## Input for this task:
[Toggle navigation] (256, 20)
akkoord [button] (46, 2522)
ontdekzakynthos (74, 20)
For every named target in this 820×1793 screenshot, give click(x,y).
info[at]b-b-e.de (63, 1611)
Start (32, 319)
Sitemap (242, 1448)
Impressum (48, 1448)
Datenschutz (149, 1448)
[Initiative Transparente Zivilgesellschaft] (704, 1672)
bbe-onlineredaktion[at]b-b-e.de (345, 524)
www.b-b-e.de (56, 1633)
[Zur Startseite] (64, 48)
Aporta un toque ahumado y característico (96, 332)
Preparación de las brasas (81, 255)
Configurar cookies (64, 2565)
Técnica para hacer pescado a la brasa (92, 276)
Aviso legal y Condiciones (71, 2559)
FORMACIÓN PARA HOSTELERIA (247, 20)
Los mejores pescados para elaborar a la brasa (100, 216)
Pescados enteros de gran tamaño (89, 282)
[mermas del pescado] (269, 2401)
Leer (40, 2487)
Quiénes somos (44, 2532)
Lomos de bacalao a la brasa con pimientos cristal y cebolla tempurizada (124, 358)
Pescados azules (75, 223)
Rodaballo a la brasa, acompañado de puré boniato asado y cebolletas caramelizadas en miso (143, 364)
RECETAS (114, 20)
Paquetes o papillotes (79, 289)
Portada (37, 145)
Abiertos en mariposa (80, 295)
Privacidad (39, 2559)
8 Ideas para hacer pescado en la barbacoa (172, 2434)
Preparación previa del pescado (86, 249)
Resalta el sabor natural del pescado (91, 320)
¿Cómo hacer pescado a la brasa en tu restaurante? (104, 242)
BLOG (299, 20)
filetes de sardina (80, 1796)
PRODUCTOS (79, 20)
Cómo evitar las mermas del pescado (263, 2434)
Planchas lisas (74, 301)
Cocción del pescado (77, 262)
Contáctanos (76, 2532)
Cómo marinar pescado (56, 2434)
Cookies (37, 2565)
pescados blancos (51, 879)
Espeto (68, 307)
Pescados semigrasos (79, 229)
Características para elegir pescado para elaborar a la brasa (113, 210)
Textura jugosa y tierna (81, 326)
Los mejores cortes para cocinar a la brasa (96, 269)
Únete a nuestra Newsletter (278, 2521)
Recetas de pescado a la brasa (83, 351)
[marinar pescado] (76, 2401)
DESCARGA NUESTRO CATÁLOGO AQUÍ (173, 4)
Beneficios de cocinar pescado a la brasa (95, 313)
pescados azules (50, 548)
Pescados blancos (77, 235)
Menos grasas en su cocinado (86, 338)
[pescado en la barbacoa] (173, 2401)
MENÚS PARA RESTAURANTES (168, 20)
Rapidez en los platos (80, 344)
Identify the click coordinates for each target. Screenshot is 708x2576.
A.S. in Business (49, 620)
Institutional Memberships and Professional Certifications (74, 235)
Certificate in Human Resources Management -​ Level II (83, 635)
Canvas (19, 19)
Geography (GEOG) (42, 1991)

## Instructions to follow:
Please go through the data above and copy each line that has the word "Preparación".

## Completed exercise:
Preparación de las brasas (81, 255)
Preparación previa del pescado (86, 249)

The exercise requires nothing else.